Il confronto con le ritualità funebri orientali è un ottimo punto di partenza per riflettere su un differente modo di vivere i lutti e la percezione dell’Aldilà.
Partiamo dunque dagli yūrei (幽霊) da yu – flebile – e rei – anima-, ovvero gli spiriti tradizionali giapponesi: le anime dei defunti che si trovano in un limbo non riuscendo in tal modo a raggiungere con serenità il mondo dei morti.
La tradizione giapponese sostiene che ogni essere umano abbia un’anima (reikon -霊魂) la quale, dopo il trapasso, lascia il corpo terreno rimanendo però in attesa dei rituali funebri necessari ad un positivo passaggio nell’aldilà.
Perchè è fondamentale che il rito funebre venga svolto nel migliore dei modi? Perchè solo in tal modo lo spirito potrà divenire benevolo e protettore della famiglia tornando a farle visita nella festività di Obon, che si compie nel mese di agosto.

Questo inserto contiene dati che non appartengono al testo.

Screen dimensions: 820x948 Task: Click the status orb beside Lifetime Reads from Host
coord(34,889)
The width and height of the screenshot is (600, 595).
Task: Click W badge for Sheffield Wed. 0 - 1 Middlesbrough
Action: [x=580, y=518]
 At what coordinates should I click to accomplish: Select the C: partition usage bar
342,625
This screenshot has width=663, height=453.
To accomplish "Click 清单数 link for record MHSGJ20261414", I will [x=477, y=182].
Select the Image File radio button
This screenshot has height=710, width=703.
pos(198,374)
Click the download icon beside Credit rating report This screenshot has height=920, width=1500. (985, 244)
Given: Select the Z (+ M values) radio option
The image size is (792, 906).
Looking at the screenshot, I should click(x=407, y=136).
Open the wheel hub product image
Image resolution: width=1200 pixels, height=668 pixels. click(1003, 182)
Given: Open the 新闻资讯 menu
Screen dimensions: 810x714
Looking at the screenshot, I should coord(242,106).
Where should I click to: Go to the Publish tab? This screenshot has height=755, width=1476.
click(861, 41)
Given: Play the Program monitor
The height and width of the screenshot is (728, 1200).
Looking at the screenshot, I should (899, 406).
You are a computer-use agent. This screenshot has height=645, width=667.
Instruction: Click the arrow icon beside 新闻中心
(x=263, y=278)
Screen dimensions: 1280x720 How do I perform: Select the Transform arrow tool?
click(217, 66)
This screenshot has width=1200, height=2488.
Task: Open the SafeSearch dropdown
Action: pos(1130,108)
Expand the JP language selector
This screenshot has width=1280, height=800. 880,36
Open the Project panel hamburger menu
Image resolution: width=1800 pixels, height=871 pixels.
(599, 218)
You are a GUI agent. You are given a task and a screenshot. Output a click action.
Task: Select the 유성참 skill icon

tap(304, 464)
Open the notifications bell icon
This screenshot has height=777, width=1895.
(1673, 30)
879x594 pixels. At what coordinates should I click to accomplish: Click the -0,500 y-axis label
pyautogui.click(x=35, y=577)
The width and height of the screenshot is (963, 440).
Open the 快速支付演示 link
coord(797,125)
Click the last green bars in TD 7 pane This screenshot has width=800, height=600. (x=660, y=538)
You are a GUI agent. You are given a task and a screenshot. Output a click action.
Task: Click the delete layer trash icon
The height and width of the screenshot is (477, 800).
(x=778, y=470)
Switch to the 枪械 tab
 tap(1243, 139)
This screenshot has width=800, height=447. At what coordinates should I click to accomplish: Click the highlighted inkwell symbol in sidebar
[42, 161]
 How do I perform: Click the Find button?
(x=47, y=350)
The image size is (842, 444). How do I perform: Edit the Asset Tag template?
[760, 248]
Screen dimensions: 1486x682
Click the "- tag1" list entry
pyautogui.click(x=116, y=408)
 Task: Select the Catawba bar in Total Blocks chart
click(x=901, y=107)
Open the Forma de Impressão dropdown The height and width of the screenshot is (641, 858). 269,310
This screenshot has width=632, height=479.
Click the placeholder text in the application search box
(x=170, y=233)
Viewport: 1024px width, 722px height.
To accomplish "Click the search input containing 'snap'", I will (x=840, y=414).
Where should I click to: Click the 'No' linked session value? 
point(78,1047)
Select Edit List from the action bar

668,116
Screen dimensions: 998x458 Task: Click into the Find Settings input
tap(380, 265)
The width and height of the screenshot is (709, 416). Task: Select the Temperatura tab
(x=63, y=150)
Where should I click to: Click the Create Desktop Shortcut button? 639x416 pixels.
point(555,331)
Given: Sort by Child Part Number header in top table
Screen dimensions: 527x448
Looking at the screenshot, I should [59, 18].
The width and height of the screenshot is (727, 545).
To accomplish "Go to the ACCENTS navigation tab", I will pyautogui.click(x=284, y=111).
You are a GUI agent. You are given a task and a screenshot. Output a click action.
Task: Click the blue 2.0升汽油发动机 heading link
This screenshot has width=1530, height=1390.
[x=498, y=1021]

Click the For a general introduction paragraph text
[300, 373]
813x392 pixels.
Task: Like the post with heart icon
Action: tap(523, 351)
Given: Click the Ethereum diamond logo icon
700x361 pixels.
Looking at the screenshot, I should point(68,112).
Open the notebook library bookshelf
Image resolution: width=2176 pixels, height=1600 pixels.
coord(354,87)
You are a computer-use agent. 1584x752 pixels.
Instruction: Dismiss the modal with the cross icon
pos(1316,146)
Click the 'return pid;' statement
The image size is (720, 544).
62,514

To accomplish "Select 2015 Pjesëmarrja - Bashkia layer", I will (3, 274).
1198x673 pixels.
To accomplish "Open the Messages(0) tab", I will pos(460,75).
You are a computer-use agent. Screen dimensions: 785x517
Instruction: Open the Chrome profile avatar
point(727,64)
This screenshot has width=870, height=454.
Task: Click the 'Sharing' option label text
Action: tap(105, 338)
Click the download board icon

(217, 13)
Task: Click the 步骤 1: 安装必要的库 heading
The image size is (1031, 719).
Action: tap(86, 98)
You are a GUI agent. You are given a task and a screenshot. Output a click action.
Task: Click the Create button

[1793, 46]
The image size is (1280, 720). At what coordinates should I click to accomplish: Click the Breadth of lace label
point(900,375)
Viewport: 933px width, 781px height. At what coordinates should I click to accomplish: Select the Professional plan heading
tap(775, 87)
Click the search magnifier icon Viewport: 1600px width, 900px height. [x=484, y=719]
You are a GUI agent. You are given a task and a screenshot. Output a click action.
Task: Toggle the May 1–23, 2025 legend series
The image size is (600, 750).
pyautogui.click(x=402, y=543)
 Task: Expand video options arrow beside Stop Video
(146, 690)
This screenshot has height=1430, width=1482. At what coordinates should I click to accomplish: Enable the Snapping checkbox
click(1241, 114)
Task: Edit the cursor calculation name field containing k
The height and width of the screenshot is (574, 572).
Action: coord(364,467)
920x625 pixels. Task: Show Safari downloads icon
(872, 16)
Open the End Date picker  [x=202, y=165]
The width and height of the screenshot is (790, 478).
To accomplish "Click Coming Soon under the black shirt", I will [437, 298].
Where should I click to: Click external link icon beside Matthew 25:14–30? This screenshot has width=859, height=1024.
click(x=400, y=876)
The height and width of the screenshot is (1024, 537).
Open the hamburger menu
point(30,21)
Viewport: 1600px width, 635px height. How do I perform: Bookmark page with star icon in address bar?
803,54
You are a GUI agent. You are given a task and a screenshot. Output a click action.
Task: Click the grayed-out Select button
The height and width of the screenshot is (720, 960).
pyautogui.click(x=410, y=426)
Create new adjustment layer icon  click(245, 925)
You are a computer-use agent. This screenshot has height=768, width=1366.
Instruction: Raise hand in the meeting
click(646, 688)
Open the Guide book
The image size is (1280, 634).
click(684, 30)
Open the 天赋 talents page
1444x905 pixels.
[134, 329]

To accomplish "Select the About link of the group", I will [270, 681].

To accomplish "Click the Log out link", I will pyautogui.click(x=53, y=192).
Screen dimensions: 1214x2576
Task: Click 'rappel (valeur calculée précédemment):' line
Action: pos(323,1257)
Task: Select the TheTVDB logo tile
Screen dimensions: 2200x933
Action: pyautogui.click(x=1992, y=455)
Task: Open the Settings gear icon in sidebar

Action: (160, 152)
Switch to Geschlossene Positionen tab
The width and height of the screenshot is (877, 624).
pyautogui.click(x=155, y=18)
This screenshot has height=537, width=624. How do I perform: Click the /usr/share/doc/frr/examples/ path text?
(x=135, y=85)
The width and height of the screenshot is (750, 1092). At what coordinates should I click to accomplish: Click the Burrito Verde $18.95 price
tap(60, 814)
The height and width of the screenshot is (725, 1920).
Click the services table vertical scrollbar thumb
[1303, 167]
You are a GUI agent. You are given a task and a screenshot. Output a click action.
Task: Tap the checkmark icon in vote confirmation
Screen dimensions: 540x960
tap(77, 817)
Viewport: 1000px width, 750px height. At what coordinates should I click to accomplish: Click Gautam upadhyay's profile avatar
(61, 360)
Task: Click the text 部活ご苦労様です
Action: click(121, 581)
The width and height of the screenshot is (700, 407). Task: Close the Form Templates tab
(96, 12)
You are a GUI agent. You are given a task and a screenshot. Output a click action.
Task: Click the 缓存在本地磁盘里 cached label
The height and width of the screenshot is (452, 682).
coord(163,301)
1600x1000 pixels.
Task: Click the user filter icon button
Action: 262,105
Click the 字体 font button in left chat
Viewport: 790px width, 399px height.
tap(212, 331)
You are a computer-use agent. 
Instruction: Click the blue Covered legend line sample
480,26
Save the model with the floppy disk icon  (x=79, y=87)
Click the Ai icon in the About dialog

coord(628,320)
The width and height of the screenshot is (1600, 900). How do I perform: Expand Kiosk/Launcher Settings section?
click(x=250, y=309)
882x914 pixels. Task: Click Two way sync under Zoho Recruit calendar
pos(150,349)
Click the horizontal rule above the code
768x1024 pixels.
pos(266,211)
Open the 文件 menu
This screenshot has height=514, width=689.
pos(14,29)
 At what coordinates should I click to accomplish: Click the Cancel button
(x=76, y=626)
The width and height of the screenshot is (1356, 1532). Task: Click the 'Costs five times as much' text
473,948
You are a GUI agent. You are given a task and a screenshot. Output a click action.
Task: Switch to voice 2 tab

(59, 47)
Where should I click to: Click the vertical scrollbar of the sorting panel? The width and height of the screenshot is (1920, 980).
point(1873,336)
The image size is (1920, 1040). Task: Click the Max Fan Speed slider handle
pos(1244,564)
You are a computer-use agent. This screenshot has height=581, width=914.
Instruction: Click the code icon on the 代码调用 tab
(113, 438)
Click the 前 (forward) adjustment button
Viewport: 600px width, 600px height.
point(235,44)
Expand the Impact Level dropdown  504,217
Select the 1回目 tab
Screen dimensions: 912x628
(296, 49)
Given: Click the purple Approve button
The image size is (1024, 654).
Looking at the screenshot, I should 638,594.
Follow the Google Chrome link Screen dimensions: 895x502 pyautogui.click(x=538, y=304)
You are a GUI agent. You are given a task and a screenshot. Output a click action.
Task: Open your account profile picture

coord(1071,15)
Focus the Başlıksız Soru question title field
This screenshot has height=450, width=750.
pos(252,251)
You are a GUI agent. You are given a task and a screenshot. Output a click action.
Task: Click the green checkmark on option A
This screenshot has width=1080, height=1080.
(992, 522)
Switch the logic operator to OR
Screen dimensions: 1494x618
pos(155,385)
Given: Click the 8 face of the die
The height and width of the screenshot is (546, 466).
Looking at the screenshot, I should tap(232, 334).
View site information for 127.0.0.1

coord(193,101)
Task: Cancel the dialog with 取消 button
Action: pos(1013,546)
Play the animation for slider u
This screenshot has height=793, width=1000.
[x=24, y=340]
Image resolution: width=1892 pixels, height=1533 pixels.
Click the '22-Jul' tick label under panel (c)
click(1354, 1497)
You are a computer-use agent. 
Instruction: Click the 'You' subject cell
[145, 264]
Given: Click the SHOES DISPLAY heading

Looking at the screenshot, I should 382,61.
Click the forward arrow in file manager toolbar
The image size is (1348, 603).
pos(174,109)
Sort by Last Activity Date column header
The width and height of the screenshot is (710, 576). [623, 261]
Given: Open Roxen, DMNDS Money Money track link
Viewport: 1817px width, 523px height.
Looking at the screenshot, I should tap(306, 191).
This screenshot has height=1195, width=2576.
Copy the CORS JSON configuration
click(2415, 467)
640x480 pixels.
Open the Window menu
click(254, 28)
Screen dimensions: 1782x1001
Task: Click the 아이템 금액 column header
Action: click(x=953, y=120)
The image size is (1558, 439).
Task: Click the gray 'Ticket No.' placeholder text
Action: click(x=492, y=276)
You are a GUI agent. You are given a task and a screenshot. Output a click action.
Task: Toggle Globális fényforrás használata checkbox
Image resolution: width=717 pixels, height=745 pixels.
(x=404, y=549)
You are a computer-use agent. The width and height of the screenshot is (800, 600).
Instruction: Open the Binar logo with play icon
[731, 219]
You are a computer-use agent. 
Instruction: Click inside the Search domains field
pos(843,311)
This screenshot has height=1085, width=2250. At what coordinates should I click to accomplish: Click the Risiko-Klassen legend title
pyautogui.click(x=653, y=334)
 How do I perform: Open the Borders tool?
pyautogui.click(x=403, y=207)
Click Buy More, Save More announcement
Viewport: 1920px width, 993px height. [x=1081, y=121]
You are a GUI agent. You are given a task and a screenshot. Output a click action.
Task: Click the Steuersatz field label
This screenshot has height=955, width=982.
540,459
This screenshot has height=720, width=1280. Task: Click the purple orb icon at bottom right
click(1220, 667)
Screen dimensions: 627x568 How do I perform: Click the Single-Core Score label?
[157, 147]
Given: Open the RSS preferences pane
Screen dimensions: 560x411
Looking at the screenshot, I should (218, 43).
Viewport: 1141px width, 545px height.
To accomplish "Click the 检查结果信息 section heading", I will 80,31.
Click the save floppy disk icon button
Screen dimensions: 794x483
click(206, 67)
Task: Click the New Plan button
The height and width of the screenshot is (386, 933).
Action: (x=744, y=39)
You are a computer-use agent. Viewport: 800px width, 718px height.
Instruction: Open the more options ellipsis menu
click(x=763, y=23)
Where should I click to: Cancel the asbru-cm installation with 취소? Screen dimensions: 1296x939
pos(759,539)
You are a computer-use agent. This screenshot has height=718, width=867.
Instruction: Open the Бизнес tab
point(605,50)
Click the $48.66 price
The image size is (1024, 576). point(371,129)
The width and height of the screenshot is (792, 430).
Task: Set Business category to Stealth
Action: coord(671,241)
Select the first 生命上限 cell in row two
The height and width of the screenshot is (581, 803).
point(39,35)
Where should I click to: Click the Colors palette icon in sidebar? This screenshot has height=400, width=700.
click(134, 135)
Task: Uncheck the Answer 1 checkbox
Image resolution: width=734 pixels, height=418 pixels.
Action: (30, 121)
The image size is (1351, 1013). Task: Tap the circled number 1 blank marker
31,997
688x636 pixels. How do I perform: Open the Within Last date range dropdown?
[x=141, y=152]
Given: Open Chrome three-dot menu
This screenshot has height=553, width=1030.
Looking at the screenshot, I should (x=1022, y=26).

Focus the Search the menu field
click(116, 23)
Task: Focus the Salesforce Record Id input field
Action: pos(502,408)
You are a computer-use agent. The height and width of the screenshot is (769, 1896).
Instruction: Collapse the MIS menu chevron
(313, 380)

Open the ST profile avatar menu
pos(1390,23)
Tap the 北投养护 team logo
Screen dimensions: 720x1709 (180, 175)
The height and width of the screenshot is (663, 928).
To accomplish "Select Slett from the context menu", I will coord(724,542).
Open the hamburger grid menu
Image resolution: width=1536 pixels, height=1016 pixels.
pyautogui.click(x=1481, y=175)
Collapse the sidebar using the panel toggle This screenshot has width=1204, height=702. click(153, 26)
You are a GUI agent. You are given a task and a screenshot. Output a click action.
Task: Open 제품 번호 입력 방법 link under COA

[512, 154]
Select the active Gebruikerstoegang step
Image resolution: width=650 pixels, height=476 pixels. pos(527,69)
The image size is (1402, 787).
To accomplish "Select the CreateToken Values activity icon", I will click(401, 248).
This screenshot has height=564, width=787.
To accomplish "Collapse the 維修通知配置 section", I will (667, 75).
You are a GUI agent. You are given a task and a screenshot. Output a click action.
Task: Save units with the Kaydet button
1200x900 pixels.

In caso contrario, qualora cioè il rituale non fosse appropriato o si trattasse di un decesso truculento, lo spirito può trasformarsi in uno yūrei, ancora ancorato al mondo dei vivi con cui tenta di entrare in contatto.
Questa forma di spirito può infestare persone, cose o luoghi ed è possibile allontanarlo solo con rituali dedicati che gli facciano ritrovare un equilibrio.
Nell’immagine vediamo un esempio classico di rappresentazione di uno yūrei, ovvero con capelli lunghissimi (si pensava che post mortem questi continuassero la crescita) lisci e neri, in abito bianco (lontano ricordo di un kimono in forma funebre del periodo Edo) con un fazzoletto triangolare – con la punta verso l’alto – posto sulla fronte.
Spesso accompagnati da due fuochi fatui (hitodama) simbolo di stati d’animo tristi, gli yūrei riportano altresì la mancanza della parte inferiore del corpo, fluttuando dunque nell’aria.
Addentrandoci più profondamente nei funerali giapponesi noteremo che, in base alle differenze regionali, vi sono diversi rituali per lo più legati però alla comune tradizione buddista.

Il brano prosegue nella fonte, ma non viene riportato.